Filter the data for lines with the word "settings" and copy those lines.

━━━

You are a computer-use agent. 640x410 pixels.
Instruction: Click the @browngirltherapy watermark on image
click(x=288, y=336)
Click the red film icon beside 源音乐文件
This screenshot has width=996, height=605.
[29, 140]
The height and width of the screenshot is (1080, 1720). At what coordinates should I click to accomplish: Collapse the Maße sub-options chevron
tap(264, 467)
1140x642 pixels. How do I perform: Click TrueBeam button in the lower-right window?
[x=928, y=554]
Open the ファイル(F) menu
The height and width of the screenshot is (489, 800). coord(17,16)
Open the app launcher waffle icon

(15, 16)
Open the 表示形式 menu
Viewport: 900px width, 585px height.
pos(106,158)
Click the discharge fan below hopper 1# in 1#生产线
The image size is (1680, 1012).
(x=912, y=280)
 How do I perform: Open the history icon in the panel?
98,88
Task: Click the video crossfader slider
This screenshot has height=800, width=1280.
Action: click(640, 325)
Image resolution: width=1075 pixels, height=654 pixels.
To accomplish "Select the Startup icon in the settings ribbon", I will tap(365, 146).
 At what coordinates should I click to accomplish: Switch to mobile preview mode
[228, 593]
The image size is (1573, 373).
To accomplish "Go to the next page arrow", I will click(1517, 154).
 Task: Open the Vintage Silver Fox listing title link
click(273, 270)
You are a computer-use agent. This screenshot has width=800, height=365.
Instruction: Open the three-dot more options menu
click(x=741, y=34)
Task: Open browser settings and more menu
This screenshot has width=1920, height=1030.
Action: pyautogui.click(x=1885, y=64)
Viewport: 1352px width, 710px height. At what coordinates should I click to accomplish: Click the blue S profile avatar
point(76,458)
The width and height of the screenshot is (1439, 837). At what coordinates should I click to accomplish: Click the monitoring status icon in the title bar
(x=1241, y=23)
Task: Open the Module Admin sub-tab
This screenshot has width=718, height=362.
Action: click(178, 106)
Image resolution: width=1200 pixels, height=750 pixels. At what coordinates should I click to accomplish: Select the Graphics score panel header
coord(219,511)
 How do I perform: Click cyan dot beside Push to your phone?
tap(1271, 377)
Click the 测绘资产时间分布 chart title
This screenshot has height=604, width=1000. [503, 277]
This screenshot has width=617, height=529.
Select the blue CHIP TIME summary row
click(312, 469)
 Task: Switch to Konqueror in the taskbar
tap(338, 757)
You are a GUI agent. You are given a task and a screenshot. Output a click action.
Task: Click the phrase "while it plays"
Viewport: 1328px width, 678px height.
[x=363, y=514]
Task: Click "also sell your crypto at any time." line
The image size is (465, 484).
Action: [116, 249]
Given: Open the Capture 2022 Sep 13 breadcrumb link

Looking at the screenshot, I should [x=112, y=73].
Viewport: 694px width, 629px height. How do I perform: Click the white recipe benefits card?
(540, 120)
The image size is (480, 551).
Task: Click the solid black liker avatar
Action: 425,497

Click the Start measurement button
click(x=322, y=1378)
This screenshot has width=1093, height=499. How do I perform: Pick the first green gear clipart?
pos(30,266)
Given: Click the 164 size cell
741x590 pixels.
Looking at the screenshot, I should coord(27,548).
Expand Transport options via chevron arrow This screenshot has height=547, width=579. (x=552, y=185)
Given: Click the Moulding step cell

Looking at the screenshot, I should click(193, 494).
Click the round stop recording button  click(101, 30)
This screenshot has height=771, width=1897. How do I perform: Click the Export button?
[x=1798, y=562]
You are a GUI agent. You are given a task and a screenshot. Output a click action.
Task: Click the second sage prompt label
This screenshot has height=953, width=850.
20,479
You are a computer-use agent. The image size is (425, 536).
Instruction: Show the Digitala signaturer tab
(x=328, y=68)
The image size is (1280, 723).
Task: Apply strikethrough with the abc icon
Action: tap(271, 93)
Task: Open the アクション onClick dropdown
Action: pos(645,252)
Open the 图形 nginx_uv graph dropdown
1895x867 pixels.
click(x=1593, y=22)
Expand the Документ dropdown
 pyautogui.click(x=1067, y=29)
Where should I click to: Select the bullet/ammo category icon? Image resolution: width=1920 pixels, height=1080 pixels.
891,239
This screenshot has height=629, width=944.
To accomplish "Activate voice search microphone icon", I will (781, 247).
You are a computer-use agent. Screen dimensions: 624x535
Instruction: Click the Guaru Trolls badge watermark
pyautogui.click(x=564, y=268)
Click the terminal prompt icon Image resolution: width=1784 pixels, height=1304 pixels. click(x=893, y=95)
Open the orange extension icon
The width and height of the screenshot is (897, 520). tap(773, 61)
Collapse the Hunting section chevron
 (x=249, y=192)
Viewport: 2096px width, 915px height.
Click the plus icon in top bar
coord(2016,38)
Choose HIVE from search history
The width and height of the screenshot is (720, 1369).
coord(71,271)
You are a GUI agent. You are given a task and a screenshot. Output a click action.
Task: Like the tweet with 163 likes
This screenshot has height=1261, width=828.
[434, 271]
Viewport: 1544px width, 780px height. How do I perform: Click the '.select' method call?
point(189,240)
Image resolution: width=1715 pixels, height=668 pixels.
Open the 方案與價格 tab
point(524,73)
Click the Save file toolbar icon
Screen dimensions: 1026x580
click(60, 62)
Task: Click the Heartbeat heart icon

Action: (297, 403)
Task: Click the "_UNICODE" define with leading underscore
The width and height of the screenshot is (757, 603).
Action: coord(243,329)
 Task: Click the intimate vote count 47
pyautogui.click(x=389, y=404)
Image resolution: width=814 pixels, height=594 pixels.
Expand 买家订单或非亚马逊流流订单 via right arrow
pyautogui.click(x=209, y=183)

━━━

» Written reply
To accomplish "Select the Startup icon in the settings ribbon", I will tap(365, 146).
Task: Open browser settings and more menu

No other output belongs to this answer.